> WHAT THE TASK REQUIRES: After finding the line containing "View our services (184, 2265)" below, please output that line and each following one through the line containing "rbc.com/accessibilite/index.html (674, 2033)", exactly as written.

[Opening MATERIAL PROVIDED section]

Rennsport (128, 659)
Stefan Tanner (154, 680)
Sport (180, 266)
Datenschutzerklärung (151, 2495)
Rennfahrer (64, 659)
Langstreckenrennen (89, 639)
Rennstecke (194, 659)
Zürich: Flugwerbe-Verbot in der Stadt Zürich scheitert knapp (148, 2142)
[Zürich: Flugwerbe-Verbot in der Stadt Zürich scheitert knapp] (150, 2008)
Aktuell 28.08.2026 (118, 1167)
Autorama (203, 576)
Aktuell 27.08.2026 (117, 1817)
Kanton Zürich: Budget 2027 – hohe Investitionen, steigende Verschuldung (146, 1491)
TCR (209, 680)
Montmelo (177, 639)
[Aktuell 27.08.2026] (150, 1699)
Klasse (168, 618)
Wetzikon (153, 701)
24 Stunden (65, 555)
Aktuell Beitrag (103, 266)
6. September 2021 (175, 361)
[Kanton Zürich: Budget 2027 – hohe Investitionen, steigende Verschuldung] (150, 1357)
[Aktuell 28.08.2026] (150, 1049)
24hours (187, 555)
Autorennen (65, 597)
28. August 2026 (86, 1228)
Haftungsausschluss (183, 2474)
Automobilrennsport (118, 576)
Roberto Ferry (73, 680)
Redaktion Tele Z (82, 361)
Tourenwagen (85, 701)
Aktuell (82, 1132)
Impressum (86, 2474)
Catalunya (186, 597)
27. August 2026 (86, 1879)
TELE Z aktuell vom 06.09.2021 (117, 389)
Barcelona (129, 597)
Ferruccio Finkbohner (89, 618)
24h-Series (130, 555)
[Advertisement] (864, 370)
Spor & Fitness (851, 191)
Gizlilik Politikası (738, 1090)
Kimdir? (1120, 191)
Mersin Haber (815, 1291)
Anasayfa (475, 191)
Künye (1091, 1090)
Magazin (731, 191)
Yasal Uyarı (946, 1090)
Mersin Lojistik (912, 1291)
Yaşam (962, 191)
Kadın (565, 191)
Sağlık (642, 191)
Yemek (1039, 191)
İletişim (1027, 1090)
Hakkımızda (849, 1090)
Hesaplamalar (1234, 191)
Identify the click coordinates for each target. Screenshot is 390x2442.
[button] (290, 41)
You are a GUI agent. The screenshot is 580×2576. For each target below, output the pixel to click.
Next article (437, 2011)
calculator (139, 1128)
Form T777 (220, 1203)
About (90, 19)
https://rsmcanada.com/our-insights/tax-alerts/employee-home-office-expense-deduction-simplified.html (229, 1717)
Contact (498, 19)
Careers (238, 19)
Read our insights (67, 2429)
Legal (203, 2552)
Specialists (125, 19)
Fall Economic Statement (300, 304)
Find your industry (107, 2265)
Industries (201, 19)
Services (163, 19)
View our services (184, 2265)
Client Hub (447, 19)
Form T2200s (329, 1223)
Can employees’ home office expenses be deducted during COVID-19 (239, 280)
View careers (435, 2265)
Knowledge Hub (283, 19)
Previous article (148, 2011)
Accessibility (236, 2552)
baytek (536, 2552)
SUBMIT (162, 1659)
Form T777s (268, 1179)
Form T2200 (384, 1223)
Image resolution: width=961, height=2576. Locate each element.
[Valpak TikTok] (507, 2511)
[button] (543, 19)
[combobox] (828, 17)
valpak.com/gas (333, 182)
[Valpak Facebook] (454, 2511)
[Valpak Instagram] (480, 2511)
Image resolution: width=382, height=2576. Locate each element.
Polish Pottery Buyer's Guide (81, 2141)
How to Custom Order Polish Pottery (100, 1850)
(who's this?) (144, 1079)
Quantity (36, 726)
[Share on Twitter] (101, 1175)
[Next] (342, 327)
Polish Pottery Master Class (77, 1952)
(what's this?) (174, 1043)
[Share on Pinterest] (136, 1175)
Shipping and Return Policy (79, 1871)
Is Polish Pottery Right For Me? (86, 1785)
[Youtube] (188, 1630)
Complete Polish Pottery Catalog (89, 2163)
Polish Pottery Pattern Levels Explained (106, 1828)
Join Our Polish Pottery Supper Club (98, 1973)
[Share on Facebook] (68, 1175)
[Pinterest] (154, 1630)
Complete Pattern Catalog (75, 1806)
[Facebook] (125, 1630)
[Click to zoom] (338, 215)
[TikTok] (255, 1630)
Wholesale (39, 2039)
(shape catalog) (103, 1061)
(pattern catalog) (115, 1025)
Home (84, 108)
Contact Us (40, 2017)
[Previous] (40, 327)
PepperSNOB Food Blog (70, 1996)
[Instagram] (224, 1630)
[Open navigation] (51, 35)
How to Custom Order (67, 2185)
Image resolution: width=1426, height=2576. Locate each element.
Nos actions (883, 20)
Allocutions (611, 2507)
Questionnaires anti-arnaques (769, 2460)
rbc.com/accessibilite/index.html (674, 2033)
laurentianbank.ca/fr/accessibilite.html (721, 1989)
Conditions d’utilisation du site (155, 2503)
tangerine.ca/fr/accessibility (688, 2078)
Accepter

[Closing MATERIAL PROVIDED section]

> RESPONSE AREA:
View our services (184, 2265)
Client Hub (447, 19)
Form T2200s (329, 1223)
Can employees’ home office expenses be deducted during COVID-19 (239, 280)
View careers (435, 2265)
Knowledge Hub (283, 19)
Previous article (148, 2011)
Accessibility (236, 2552)
baytek (536, 2552)
SUBMIT (162, 1659)
Form T777s (268, 1179)
Form T2200 (384, 1223)
Image resolution: width=961, height=2576. Locate each element.
[Valpak TikTok] (507, 2511)
[button] (543, 19)
[combobox] (828, 17)
valpak.com/gas (333, 182)
[Valpak Facebook] (454, 2511)
[Valpak Instagram] (480, 2511)
Image resolution: width=382, height=2576. Locate each element.
Polish Pottery Buyer's Guide (81, 2141)
How to Custom Order Polish Pottery (100, 1850)
(who's this?) (144, 1079)
Quantity (36, 726)
[Share on Twitter] (101, 1175)
[Next] (342, 327)
Polish Pottery Master Class (77, 1952)
(what's this?) (174, 1043)
[Share on Pinterest] (136, 1175)
Shipping and Return Policy (79, 1871)
Is Polish Pottery Right For Me? (86, 1785)
[Youtube] (188, 1630)
Complete Polish Pottery Catalog (89, 2163)
Polish Pottery Pattern Levels Explained (106, 1828)
Join Our Polish Pottery Supper Club (98, 1973)
[Share on Facebook] (68, 1175)
[Pinterest] (154, 1630)
Complete Pattern Catalog (75, 1806)
[Facebook] (125, 1630)
[Click to zoom] (338, 215)
[TikTok] (255, 1630)
Wholesale (39, 2039)
(shape catalog) (103, 1061)
(pattern catalog) (115, 1025)
Home (84, 108)
Contact Us (40, 2017)
[Previous] (40, 327)
PepperSNOB Food Blog (70, 1996)
[Instagram] (224, 1630)
[Open navigation] (51, 35)
How to Custom Order (67, 2185)
Image resolution: width=1426, height=2576. Locate each element.
Nos actions (883, 20)
Allocutions (611, 2507)
Questionnaires anti-arnaques (769, 2460)
rbc.com/accessibilite/index.html (674, 2033)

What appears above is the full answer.